What have I been doing that I didn’t notice this? Oh wait, I’ve been fixing three meals a day, getting kids to and from school, cleaning the house, doing the laundry and trying to revive my freelance writing career. It’s not like I spend the day watching Sports Center (we don’t have ESPN, and I don’t want it) or lying on the couch reading a book. And the basement steps come into our kitchen, so you’d think I’d hear something. Then again, sugar is a rather quiet toy.

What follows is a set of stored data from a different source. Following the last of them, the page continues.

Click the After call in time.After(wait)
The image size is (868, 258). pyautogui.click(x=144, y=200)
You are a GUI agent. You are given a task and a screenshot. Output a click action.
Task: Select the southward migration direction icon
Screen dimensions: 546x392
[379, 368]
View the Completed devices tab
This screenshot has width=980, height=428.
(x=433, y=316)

As an at-home dad, I pride myself on being the polar opposite of a “helicopter parent.” At the playground near our house, I let the kids romp to their hearts’ content – doing the head-swivel kid-check for them every few minutes (if I remember to break from my conversation with another grownup). If they want to climb on top of the plastic houses, that’s fine by me – as long as they don’t jump on the houses while other kids are inside. If they want to pull the leaves off trees and make “soup,” I bless that, too. I debated between “We don’t hurt other people’s property” and “They’re not pulling off more than a few dozen leaves, the tree has plenty to spare, and they’ll all fall off by Thanksgiving, anyway.” Finally, creativity and independence trump tree-hugging prudery, and I let nature take its course.
I want them to dream up their own play and resolve conflict on their own, and how are they ever going to do that if I intervene every 90 seconds?
Back to the dollhouse-turned-storage unit: I know how all the stuffed animals got there. While I’m fixing supper, Carla tromps through with armloads of them. On a wintry day, hauling stuffed animals up and down stairs might be the only exercise she gets. So do I become Mr. Border Control and forbid transport of stuffed animals? When Carla heads to the basement with an armload, do I treat her like a smuggler and refuse entry?
The shoes we had been missing for nearly a week, but we live in the age of plentiful and cheap kids’ shoes, and I hate looking for anything when I’m not sure it’s there to be found (ridiculous, I know). She can just wear another pair. And the plethora of plastic food makes sense – the dollhouse is next to the toy kitchen.
But what gets me is the sugar.
Of course, part of the answer is “because it’s sweet,” but how and why are my children sneaking sugar out of the kitchen?!